Currently, Canadian producers export only a tiny fraction of their output beyond the U.S., mostly via a limited capacity pipeline connecting oil sands in Alberta to Vancouver’s port. Proposals for new or expanded access to Canada’s Pacific coast have been stymied by opposition from Native American and environmental groups.
U.S. House Minority Leader Nancy Pelosi has said she opposes Keystone XL project based partly on a belief the oil would be re-exported. In a recent interview, President Barack Obama repeated that claim about the pipeline, although it’s unclear if he meant the oil would be re-exported as crude or refined products like gasoline.

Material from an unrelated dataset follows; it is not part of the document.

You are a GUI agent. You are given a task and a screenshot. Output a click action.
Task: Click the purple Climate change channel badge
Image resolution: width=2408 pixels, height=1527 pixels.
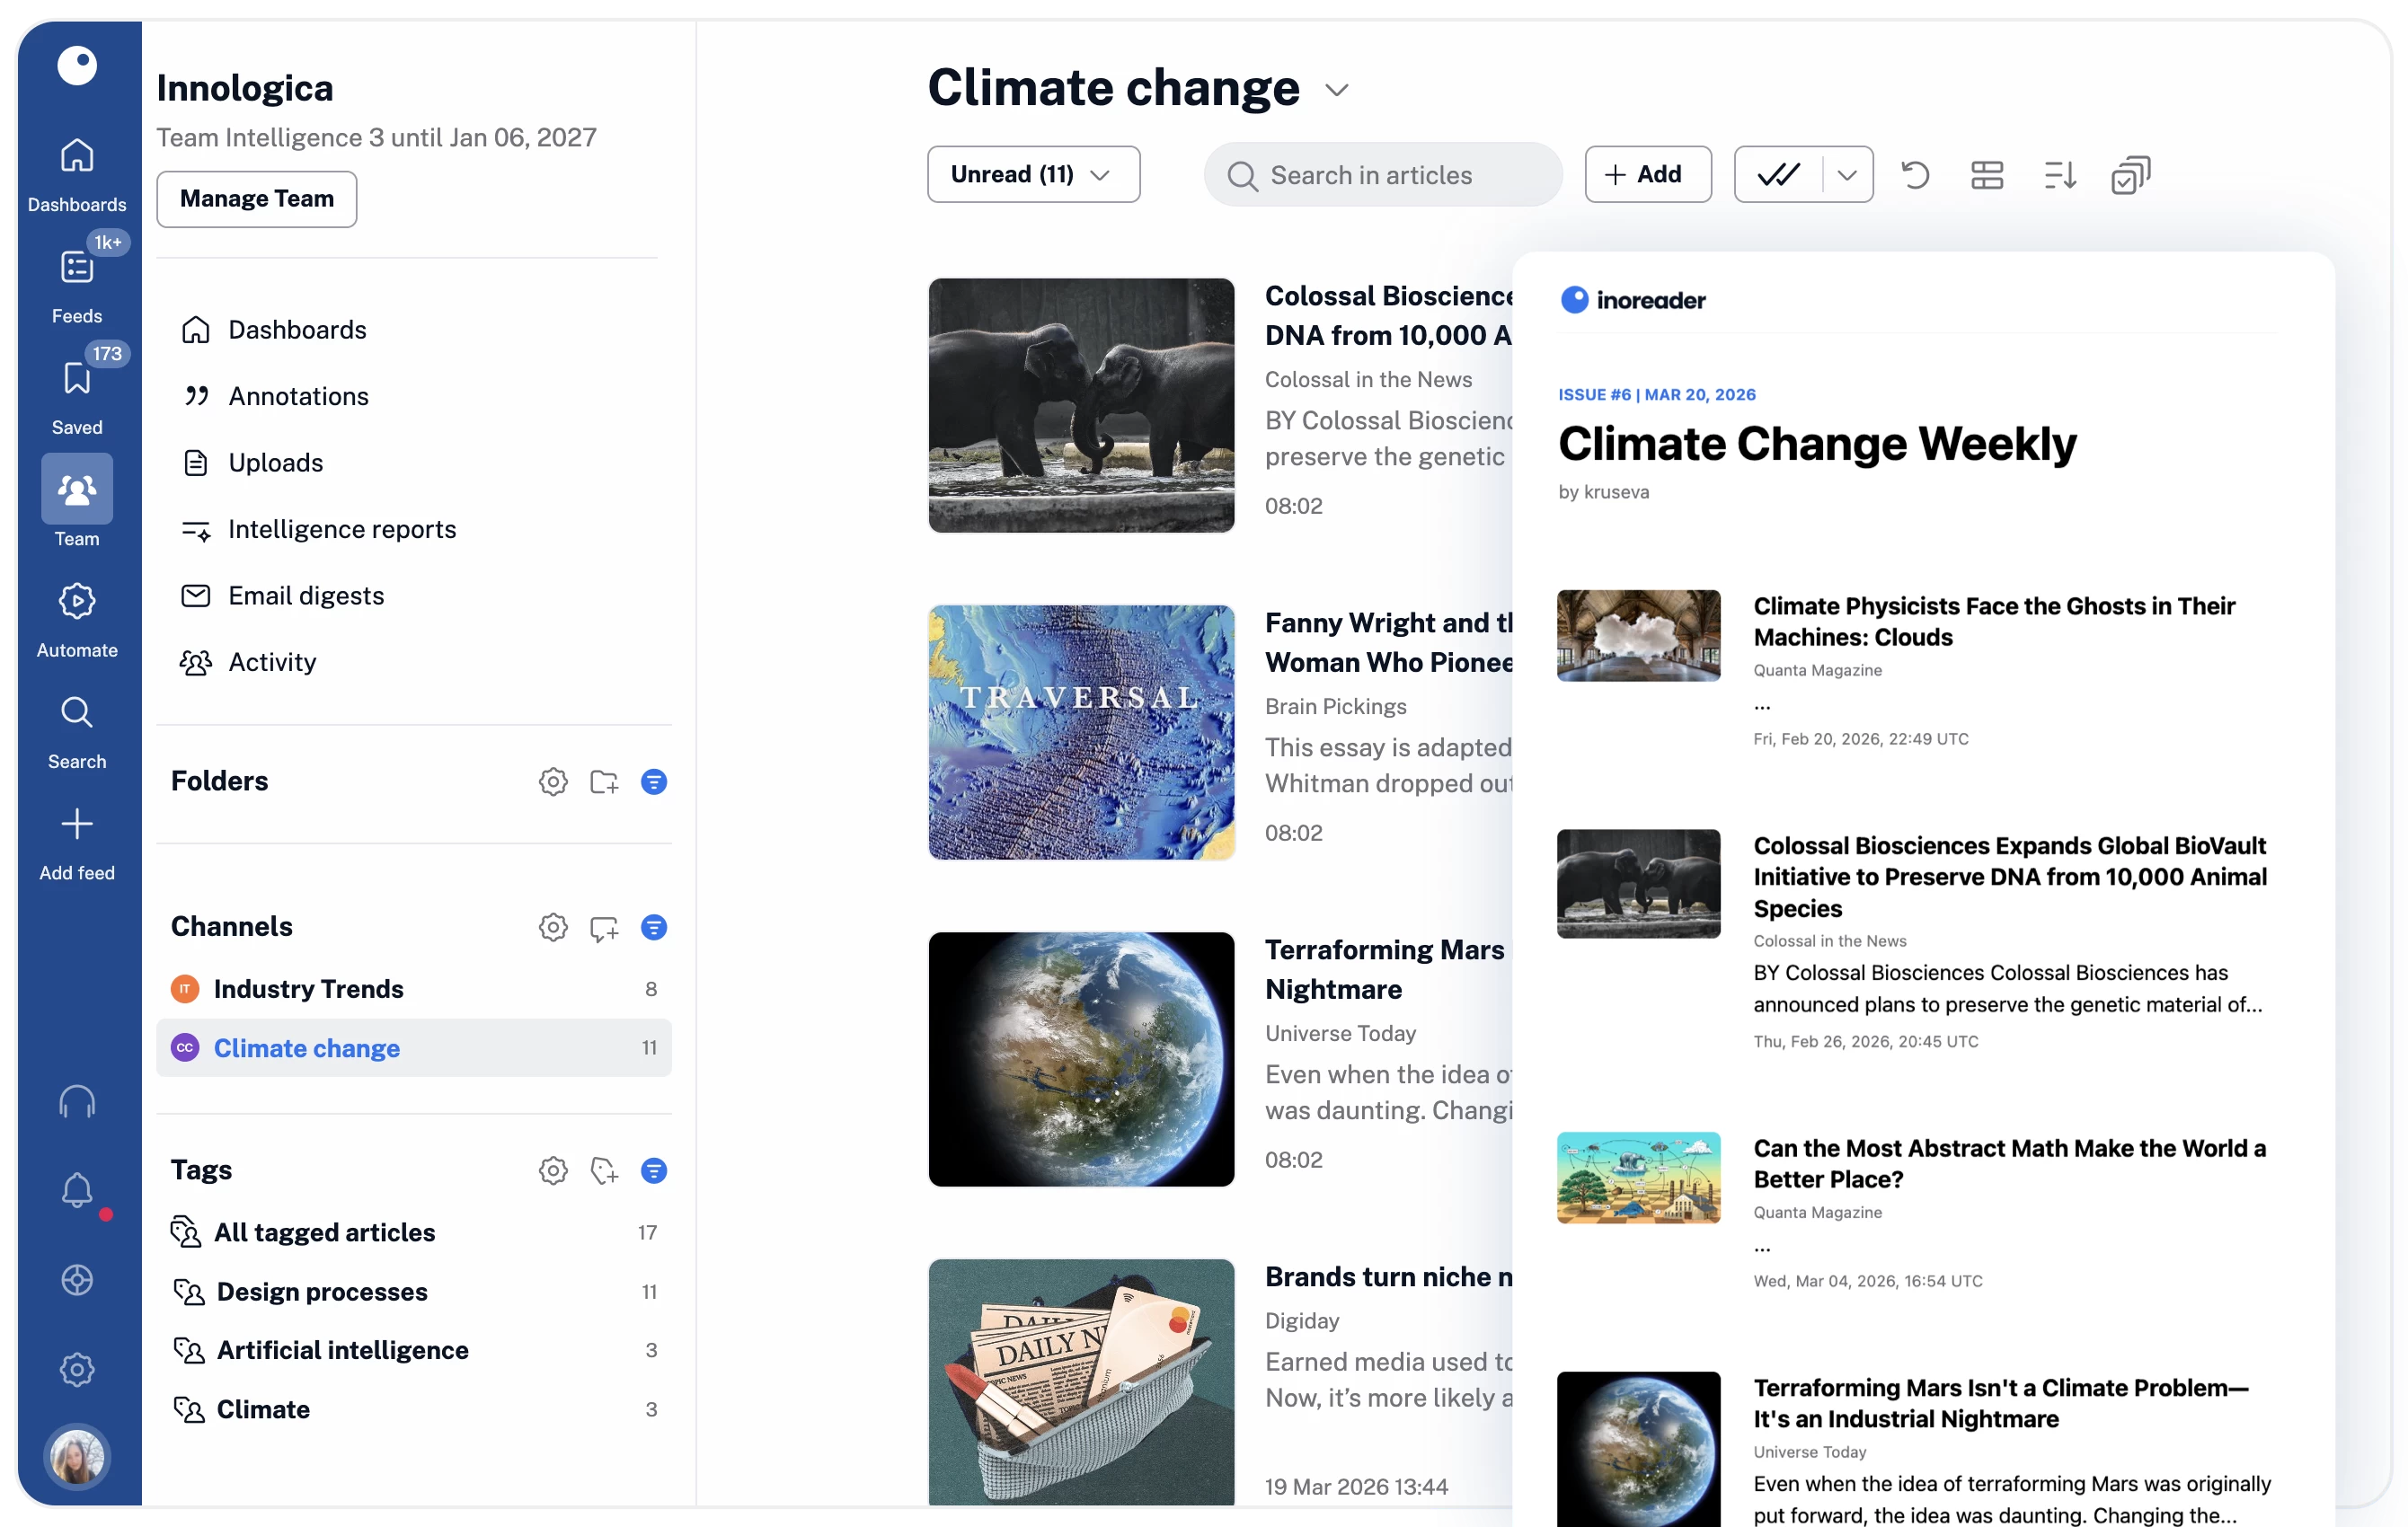point(185,1048)
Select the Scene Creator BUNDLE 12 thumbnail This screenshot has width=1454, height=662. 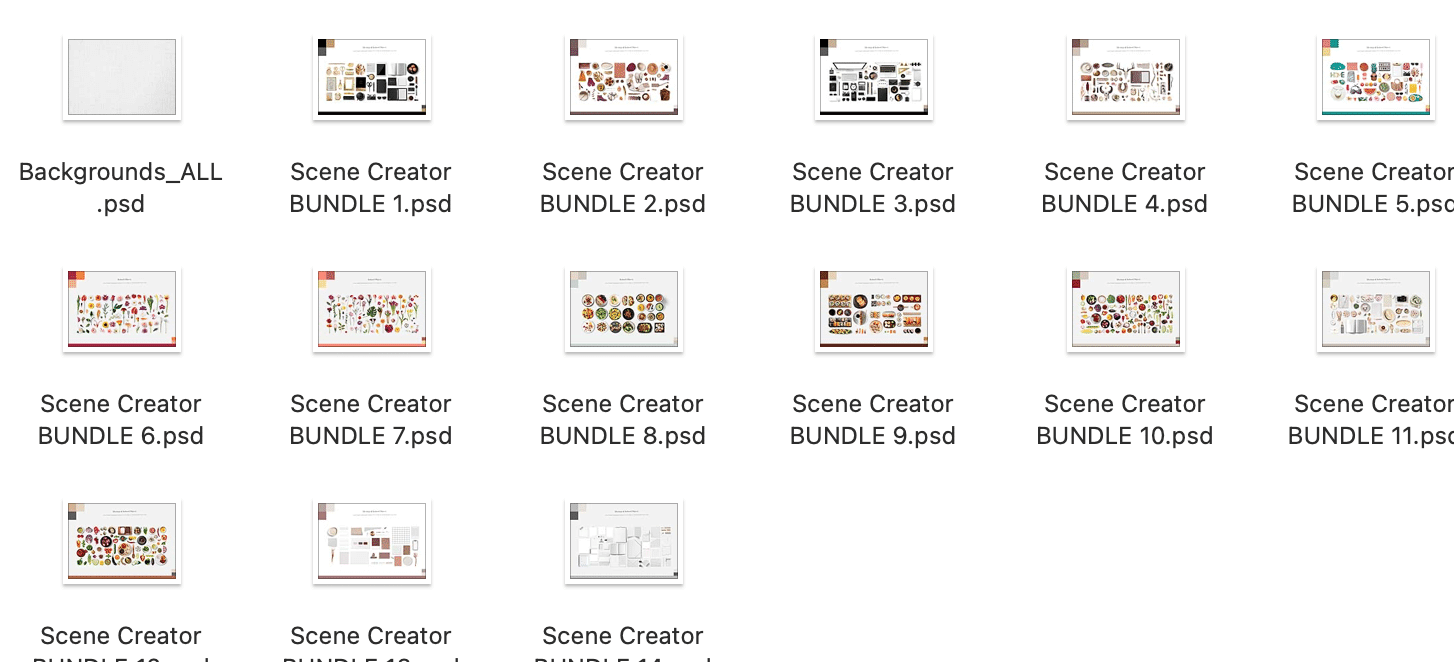[x=122, y=541]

“The Canadian plan has always been to get their crude to the U.S. coastline so they can export it to other countries, making America the middleman between the dirtiest oil and the thirstiest foreign markets,” Sen. Ed Markey (D., Mass.) said in a recent statement.
TransCanada Corp., which formally announced the pipeline in 2008, has countered criticism Keystone XL is a way station for oil headed overseas, saying it doesn’t expect the oil it carries to be re-exported. “There will be no crude oil [re]exported from Keystone XL,” said CEO Russ Girling in a conference call last month.
Today, the two-thirds of the oil sands 3.2 million barrels a day output not consumed by Canadians is shipped to the U.S., mostly to refineries in the Midwest. Canada accounts for the biggest share of all foreign oil imported by the U.S.